Cindy – Why Not Now [BUY/INFO]
Moving on from the fixed quartet that performed the first three albums, Gill worked alongside original keyboardist Aaron Diko to develop the songs and they enlisted players from the ever-blossoming SF pop scene to realise her minimalist vision -- members of Flowertown, Telephone Numbers, April Magazine, Famous Mammals, and Sad Eyed Beatniks to name a few. The collective sounds fill out the record perfectly with John Cale-esque viola on ‘August’, lo-fi fairground organs, and a tasteful full-band sound that crops up throughout. While the dream-pop tag is probably still relevant, this isn’t algorithm-fed genre ambience. Gill’s vocal/lyrical presence can be as gently momentous as Leonard Cohen or as intellectually potent as any ’79-’80 Rough Trade post-punk.
Movietone – Movietone [BUY/INFO]
Long-awaited reissue of the self-titled debut album by Bristol’s Movietone. Originally released in 1995 by Planet Records and reissued on CD in 2003 by The Pastels’ Geographic Music imprint, this is the first time Movietone has been reissued on vinyl. An expanded double-LP edition of 1000, it includes the extra tracks from the 2003 CD (their first two singles, and an unreleased demo of "Chance Is Her Opera"), and adds three more unearthed gems: demos of "Alkaline Eye" and "She Smiled Mandarine Like", and an early take of "Late July", recorded in a garden by Dave Pearce (Flying Saucer Attack) in 1993. Taken together, this is the definitive collection of music from the first phase of one of Bristol’s most remarkable groups.
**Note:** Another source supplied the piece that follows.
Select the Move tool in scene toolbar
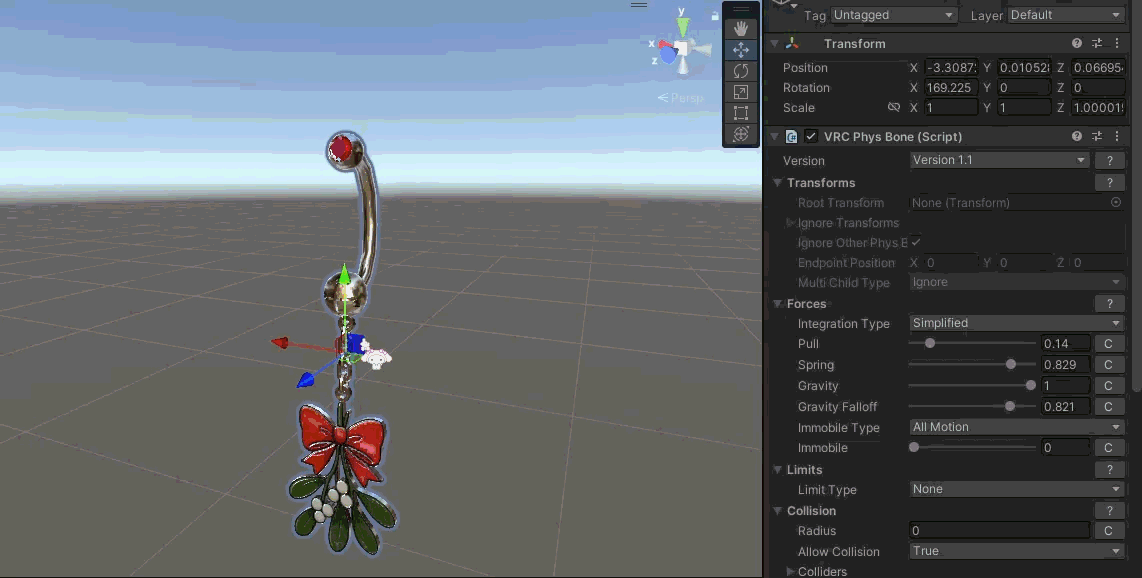The image size is (1142, 578). 741,50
Pharoah Sanders – Pharoah [BUY/INFO]
Frequently bootlegged, this is the first official version since 1977. This record’s origin story is as elusive as Pharoah was about everything Pharoah. It was born out of a misunderstanding between him and the India Navigation producer Bob Cummins and was recorded at a crossroads in his career with a group of musicians so unlikely that they were never all in the same room again. There was a guitarist who was also a spiritual guru, an organist who would go on to co-write and produce ‘The Message,’ and a classically trained pianist - his wife at the time, Bedria Sanders - who played the harmonium despite never having seen one. At times ambient and serene, at others funky and modal, Pharoah radically departed from his earlier work. It would become one of the artist’s most beloved records and one of the great works of the 20th century.
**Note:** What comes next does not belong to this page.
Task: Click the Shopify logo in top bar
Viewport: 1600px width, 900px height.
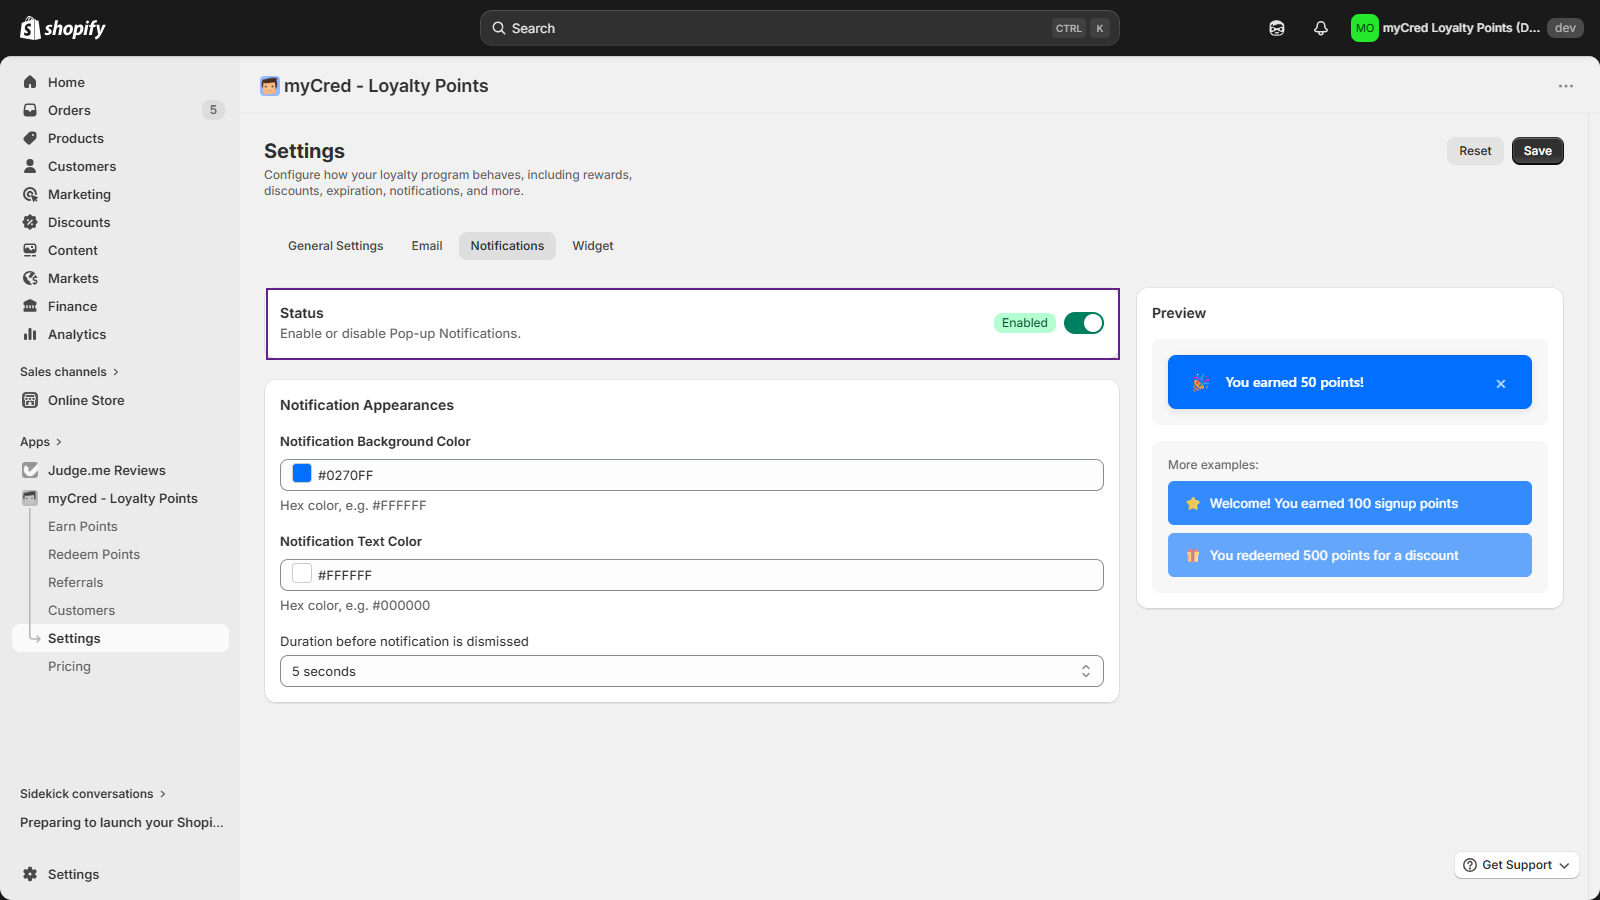Action: pos(63,28)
Blue Lake – Sun Arcs [BUY/INFO]
Blue Lake is the musical moniker of American born, Copenhagen based multidisciplinary artist and musician Jason Dungan. Sun Arcs follows 2022’s release Stikling, earning a nomination for Album of the Year at the Danish Music Awards plus warm praise from The Hum blog and musicians and DJs alike including Jack Rollo (Time is Away/NTS) and Carla dal Forno. A self taught player, Dungan began freely experimenting with self-built multi-string instruments, preferring to build his own hybrid 48-string zither and working in the realms of left-field ambient music, off kilter folk and improvised acoustic minimalism.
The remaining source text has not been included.